Reading passage
•••••

Quick Links

Feature-Request: Performance-Optimization when using limit in combination with order by on querys using union

From:	Karsten P <mr(dot)mister123(at)hotmail(dot)com>
To:	pgsql-general(at)lists(dot)postgresql(dot)org
Subject:	Feature-Request: Performance-Optimization when using limit in combination with order by on querys using union
Date:	2025-05-08 09:57:09
Message-ID:	DB7PR08MB3081636A27C077E3BB4DA2DCDA8BA@DB7PR08MB3081.eurprd08.prod.outlook.com
Views:	Raw Message \| Whole Thread \| Download mbox \| Resend email
Thread:
Lists:	pgsql-general

Hi,

i've already googled so far but didn't find anything regarding my problem..
I hope i'm here at the right place.

Following situation (this is just an simplyfied example):

suppose we have two tables, lets say

orders
- column 'order_number' -> varchar
- column 'order_date' -> timestamp

with index on order_date

and

invoices
- column 'invoice_number' -> varchar
- column 'invoice_date' -> timestamp

with index on invoice_date

and many records in both if them.

now we have a view combining both of them as

create view documents as
(
select order_number as document_number, order_date as document_date
from orders
union all select invoice_number, invoice_date from invoices
)

finding the last order placed in the database ist really easy:

select order_number from orders order by order_date desc limit 1

will result in an index scan backward on orders

same with invoices only...

but when querying the view

select document_number from documents order by document_date desc limit 1

seems to break down to
- collect all rows from orders
- combine it with all rows from invoices
- sort all rows (descending)
- limit to one row

with many data this is quite slow.

I've tested this with PG9.6 and PG14, it doesn't seem to make a
difference (correct me if i'm wrong).

•••••

Source data
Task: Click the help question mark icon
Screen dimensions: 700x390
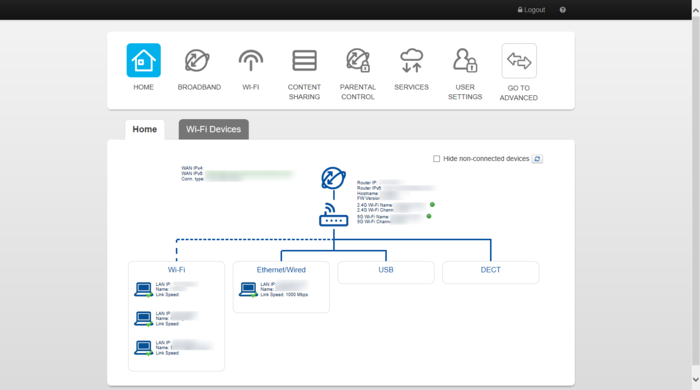Action: 562,10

•••••

Parts of the exercise
[1] In the PostgreSQL mailing-list post, which versions did the poster test the view query with?
[2] Please pick up the PostgreSQL mailing-list post after its final sentence and carry it on.

Answers
[1] PG9.6 and PG14

[2]
So my question is: What about optimizing the query-planner that if

- a query with unions of selects is executed
- and an 'order by' in combination with 'limit' is applied on the
complete query (not only on subselects)
- and there is a matching index for each select

the order by and limit - part of the sql is also beeing applied on each
sub-select ?

actually
select document_number from documents order by document_date desc
limit 1

is beeing processed as
    select order_number from orders
    union all select invoice_number from invoices
    order by document_number desc
    limit 1

but would it be possible to let the query-optimizer expand the query to
    select order_number from (
        (select order_number, order_date from orders order by
order_date desc limit 1)
        union all (select invoice_number, invoice_date from invoices
order by invoice_date desc limit 1)
    ) as subselect
   order by order_date desc
   limit 1

as this would use two (or number of unions) index-backward-scans
and than only has to reorder at maximum two rows before limiting to the
first of it?

this should be significantly faster.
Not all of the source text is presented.